As some Montgomery County park visitors sit on the john, they'll have a four-lettered word on the brain -- WTOP.

The radio station's logo will be slapped inside a portable toilet it sponsored on park property. So will the Long Branch Civic Association's, a promotional strategy that gives new meaning to flushing away the competition.

And for a mere $800 a year, you too can have unprecedented access to the squatting demographic.

Montgomery County park officials Thursday hung up banners honoring A Step in Time Chimney Sweeps, a local cleaning company that donated $40,000 to keep the toilet bowls in the parks. The brand will become a mainstay at parks in Bethesda, Chevy Chase, Silver Spring and Potomac for at least the next few months.

Arguably the most contested cost-saving plan in a historically lean budget year, the county's park department announced it would scrap all 130 rental port-a-potties on its grounds. But Montgomery residents uniformly slammed the effort to save $155,000, calling it unsafe, unsanitary and inexcusable for one of the nation's wealthiest communities.

In recent weeks, private sponsors and newfound money in the department's budget resurrected the commodes until at least the end of the fiscal year on June 30.

Though most sponsors won't be awarded massive banners -- those are reserved for the "most generous sponsor" ?-- a new advertising presence is coming to the parks.

"We're going to go out to the community and say, 'What can you live with?'" explained parks spokeswoman Kate Stookey, alluding to more sponsors in the future.
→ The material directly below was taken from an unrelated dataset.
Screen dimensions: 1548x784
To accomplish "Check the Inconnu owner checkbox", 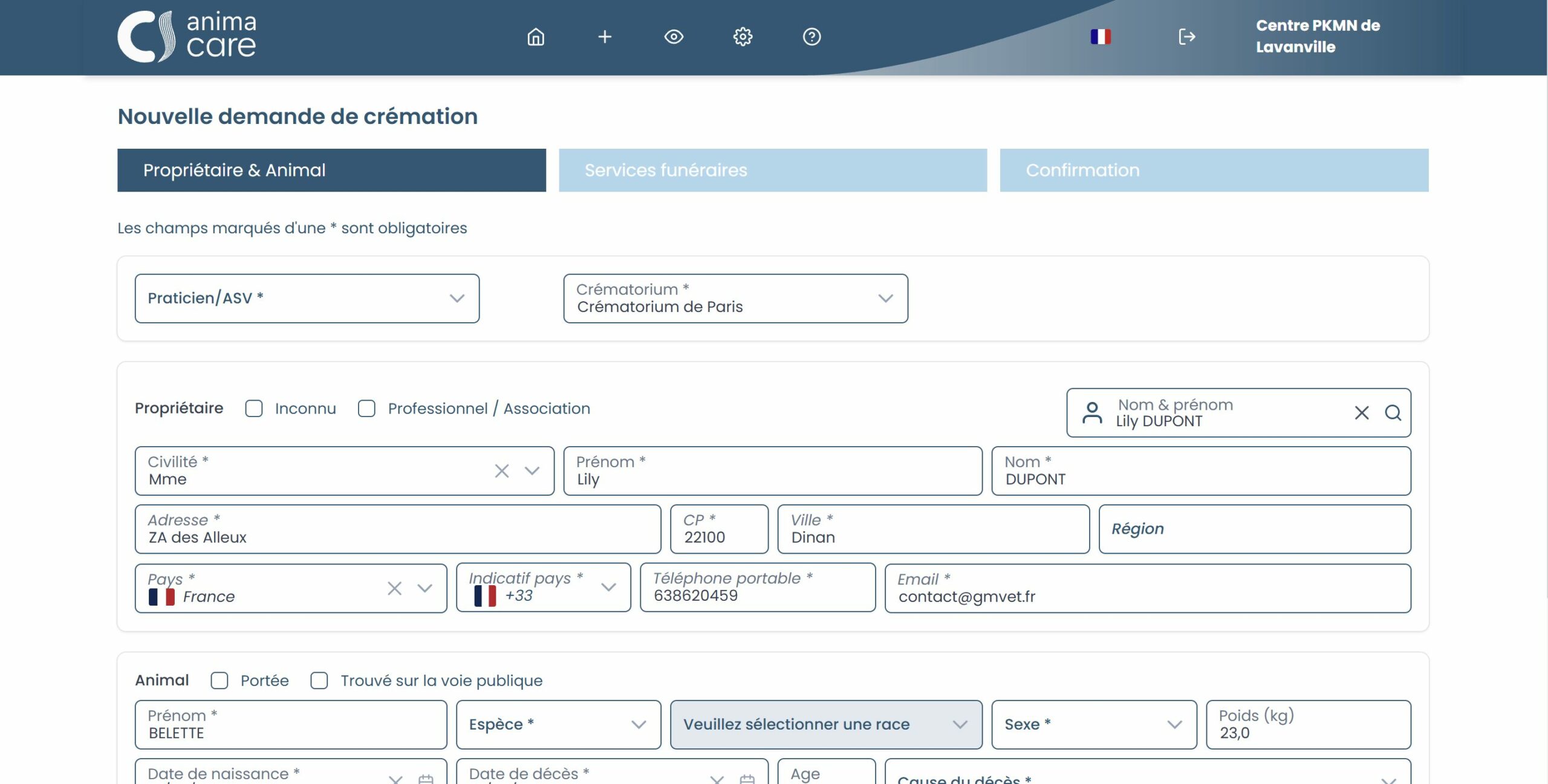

Anticipating potential backlash, she added, "The department does not want to overwhelm the park experience."

The parks budget was among the hardest hit this fiscal year, absorbing a nearly 17 percent reduction.

The county's contract with Don's Johns, the region's largest portable toilet provider, was reduced by $60,000 this year. Coupled with the private sponsors and more than 40 Montgomery park employees who accepted early-retirement incentives, the toilets never left the properties.

A Step in Time Chimney Sweeps, by itself, donated enough money to keep at least one portable toilet at all 80 parks for six months, and the WTOP and Long Branch Civic Association signs will be inserted in coming days, Stookey said.

And yes, park officials are still offering space in the newly lucrative toilet market.